── EXERCISE INPUTS ──

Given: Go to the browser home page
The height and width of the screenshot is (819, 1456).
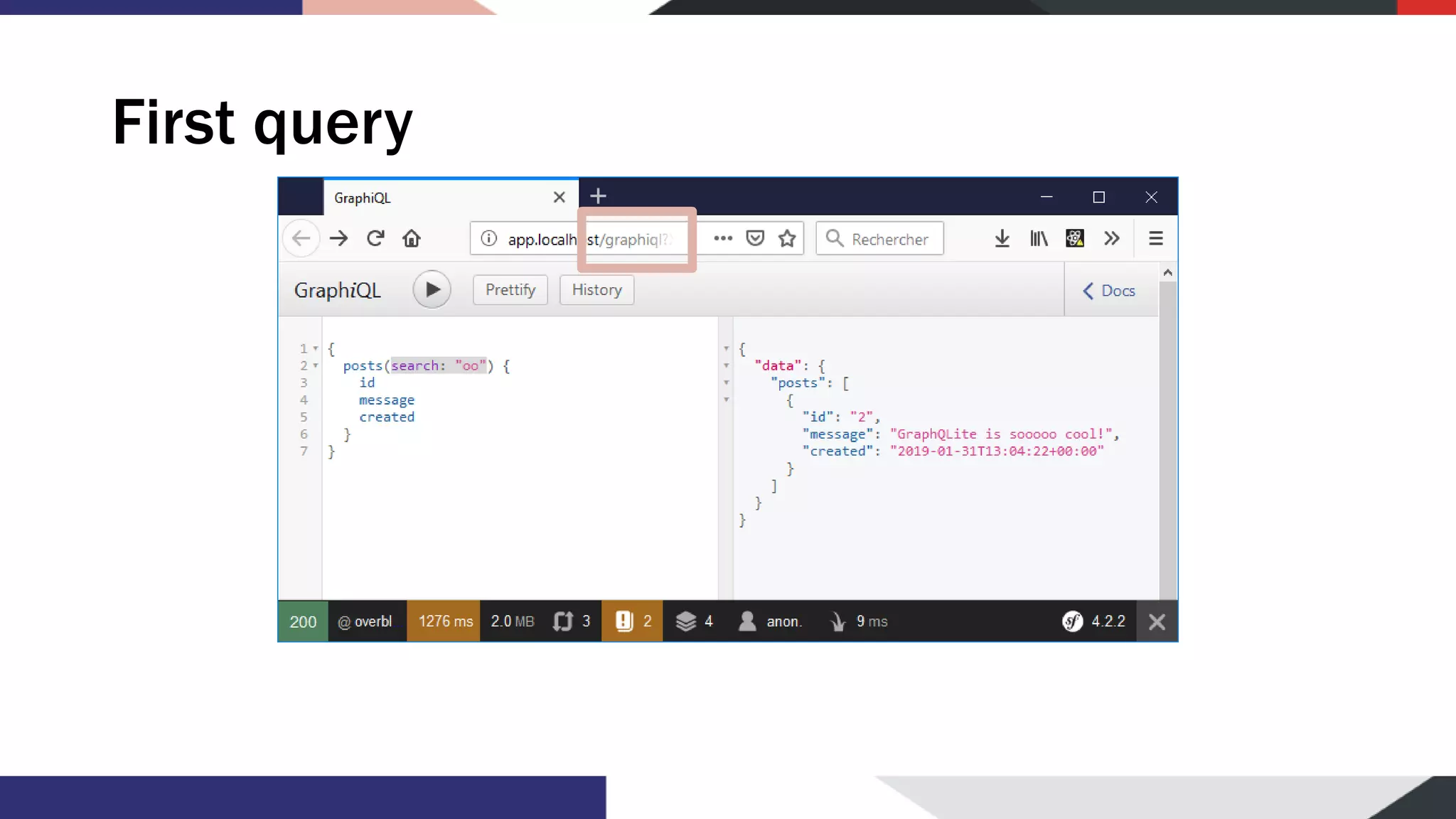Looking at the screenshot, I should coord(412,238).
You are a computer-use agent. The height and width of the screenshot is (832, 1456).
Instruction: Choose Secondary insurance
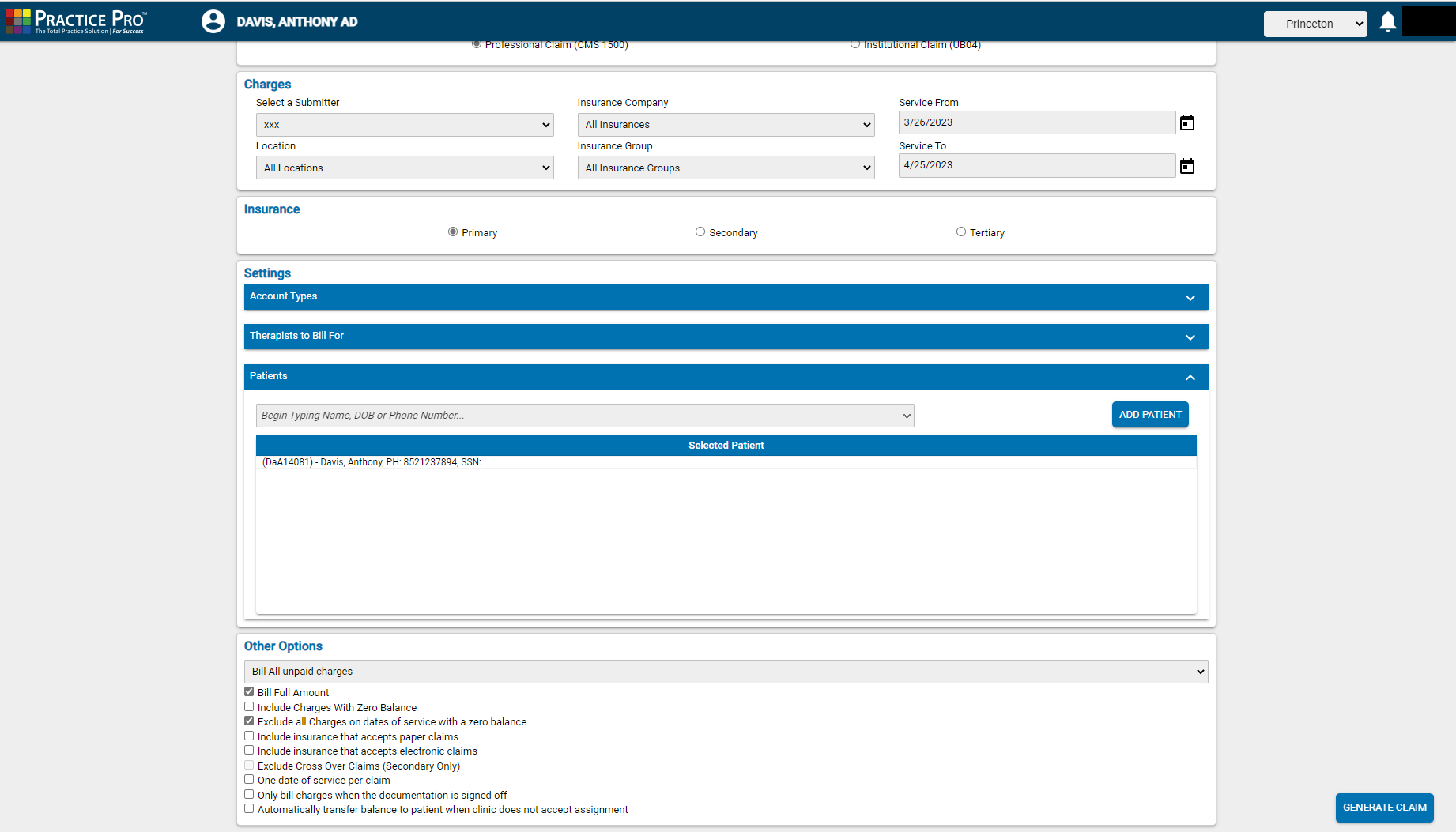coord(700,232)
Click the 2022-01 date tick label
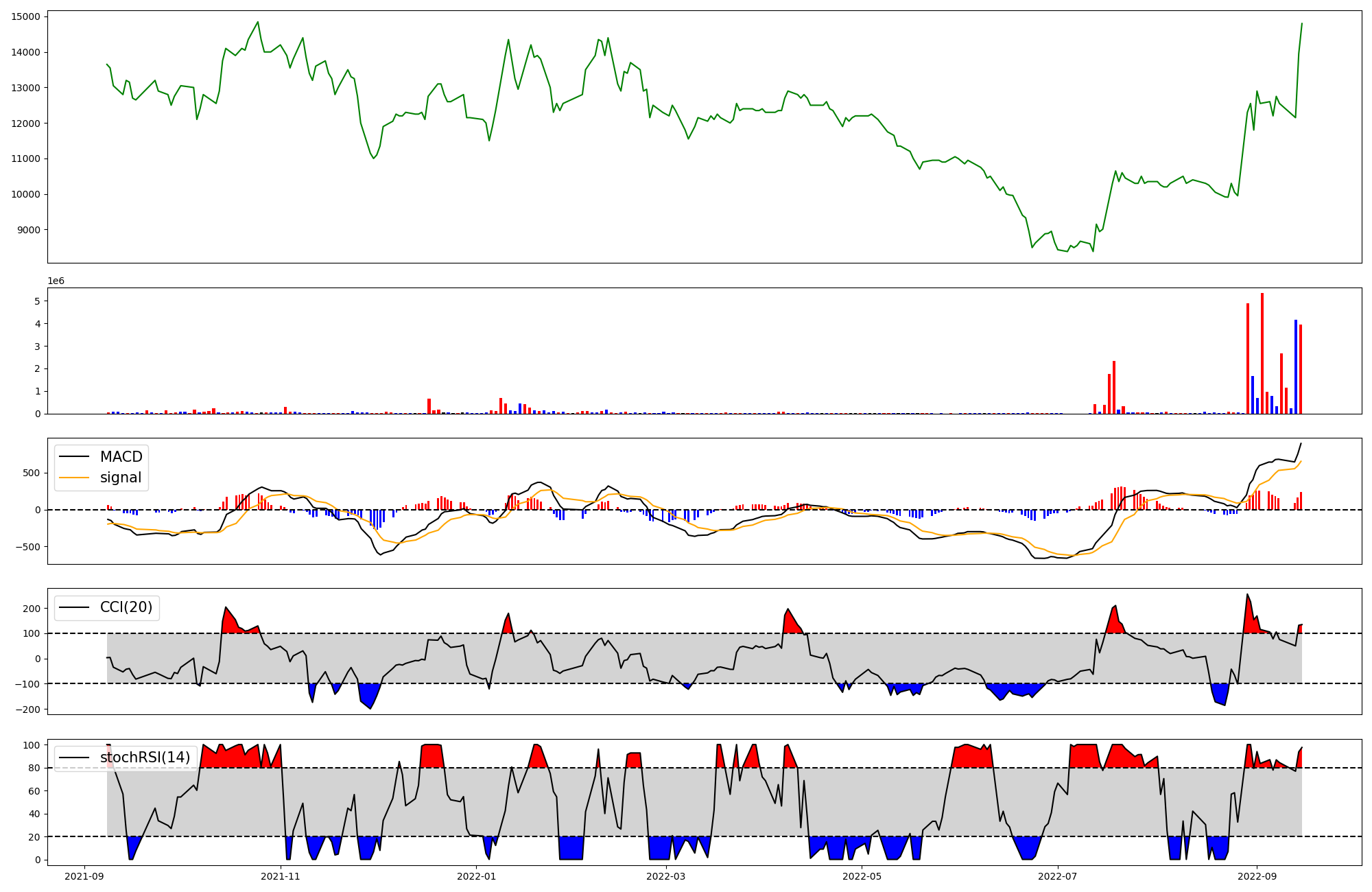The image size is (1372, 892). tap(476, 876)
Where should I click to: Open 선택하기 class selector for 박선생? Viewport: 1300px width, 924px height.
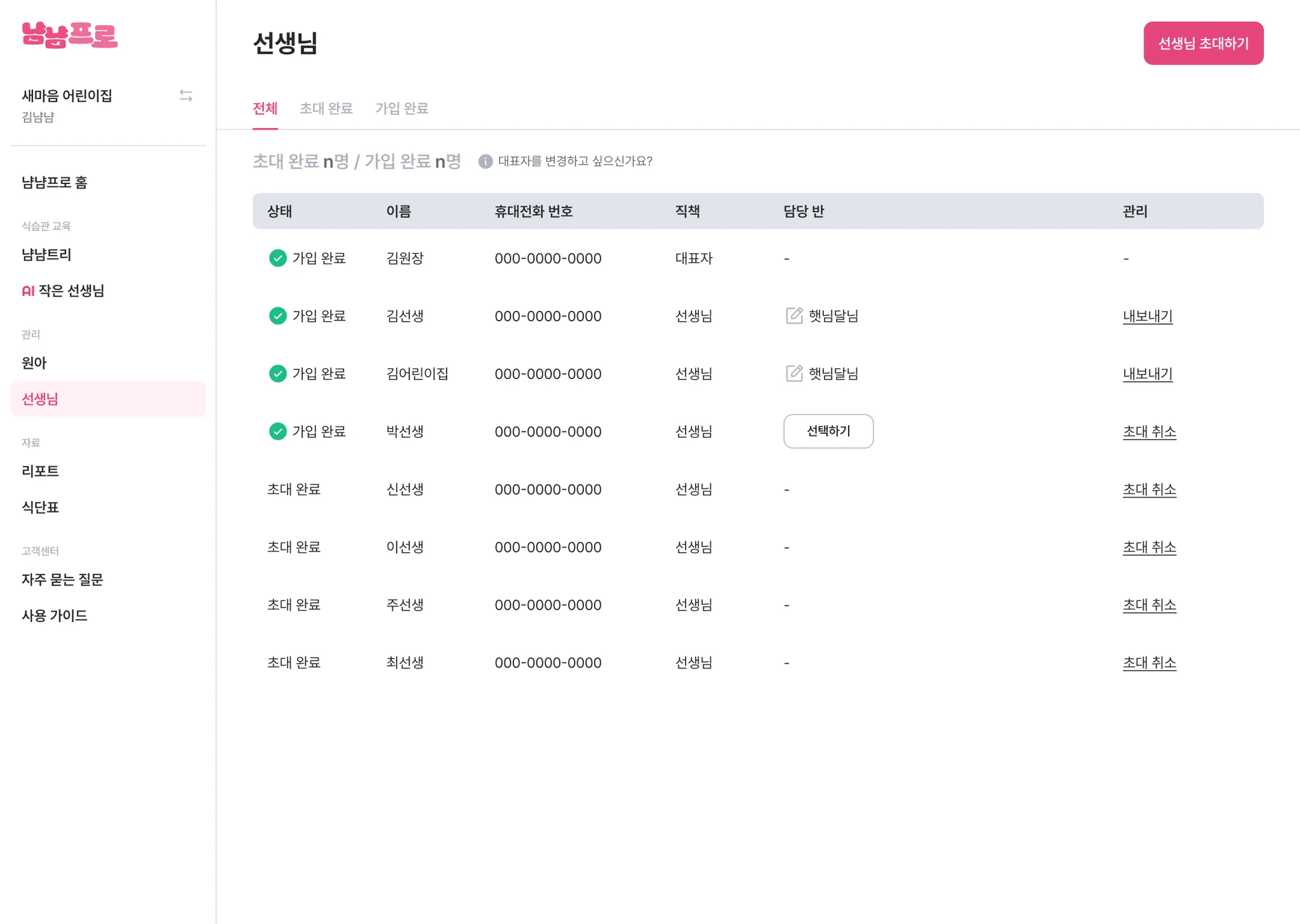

───

TASK INSTRUCTIONS: Set down each record above exactly as it stands and leave out all pictures.

SOLUTION FOR THIS TASK:
Given: Go to the browser home page
The height and width of the screenshot is (819, 1456).
Looking at the screenshot, I should coord(412,238).
You are a computer-use agent. The height and width of the screenshot is (832, 1456).
Instruction: Choose Secondary insurance
coord(700,232)
Click the 2022-01 date tick label
The image size is (1372, 892). tap(476, 876)
Where should I click to: Open 선택하기 class selector for 박선생? Viewport: 1300px width, 924px height.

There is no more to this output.